I understand that these are your claims, but we are at the part of the conversation where you are supposed to provide evidence to back them up – particularly for the “reduce Womens rights” part.

All you have produced is you opinion- stated loudly as Facts- and I don’t see why my opinion- which seems to match the voters- should be any different.

I didn’t say that everything the CRA bought forth was already common law- read my post. “much” is the word I used, if you need a hint.

The voters don’t want it, women don’t want it, and we don’t need it.

My apologies. Cite that much of what the CRA made illegal was already held to be unconstitutional?

Many won’t like this, and is does reflect on the gay marriage issue but many people really truly believe that f and m are different, not that one is ‘better’ then the other, but just are not the same.
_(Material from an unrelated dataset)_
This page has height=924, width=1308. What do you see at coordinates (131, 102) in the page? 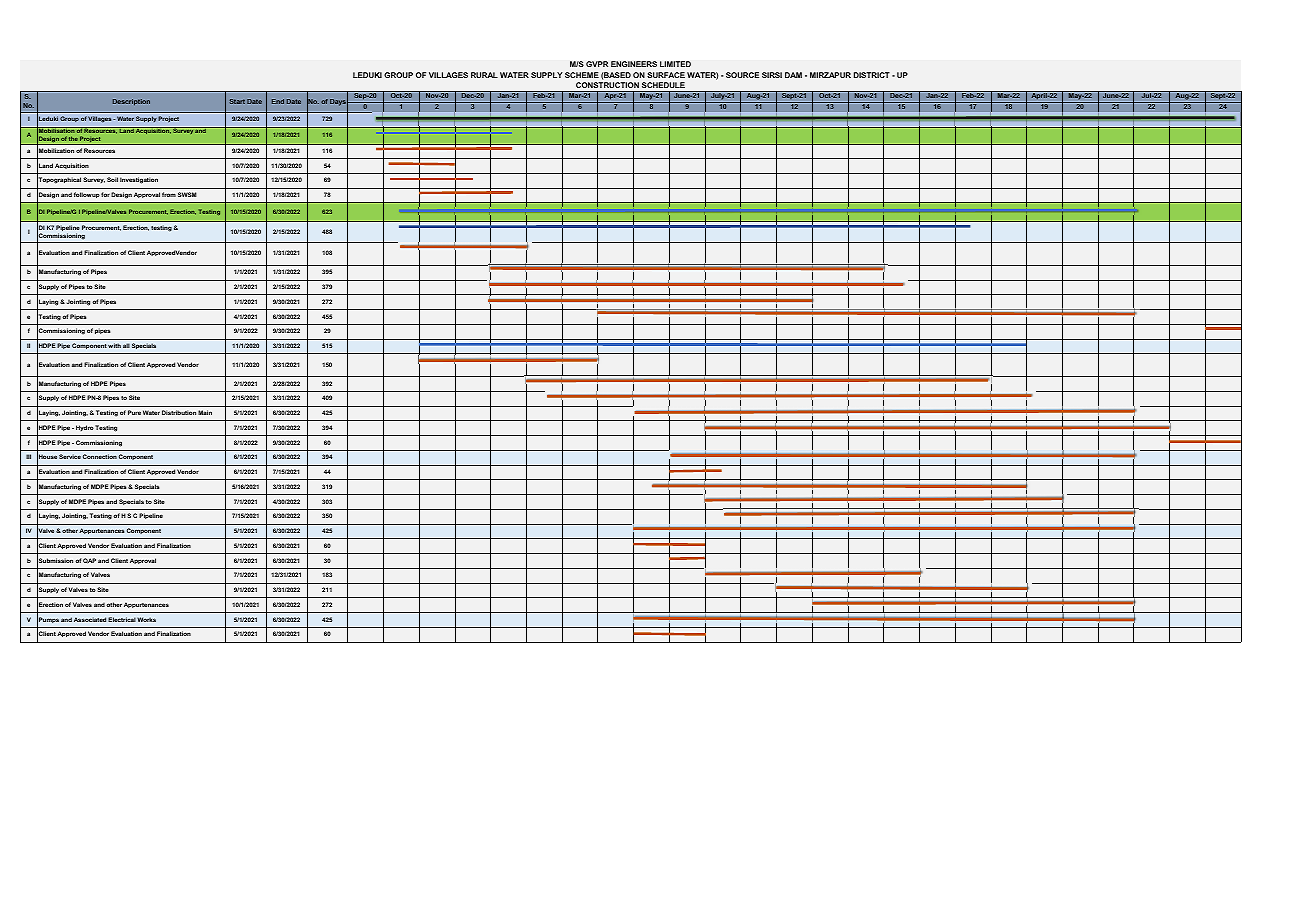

Just to extend that I think the next major step in humanity is to recognize differences in humans, not in a ‘I’m better then you’ way but in a way that will benefit us all. (Just my humble O)

Anyway that’s why I feel that the ERA failed and Gay Marriages will fail (hopefully).

:confused: Could you elaborate on what you mean by recognizing “differences in humans” “in a way that will benefit us all”? We already recognize all kinds of differences – between individual humans, not arbitrarily defined groups. And we recognize cultural differences between persons of different cultural (national, ethnic, religious, social class, regional) backgrounds, but we also recognize those are cultural, i.e., products of environment, not heredity. What kinds of differences should we be recognizing, that we do not recognize now?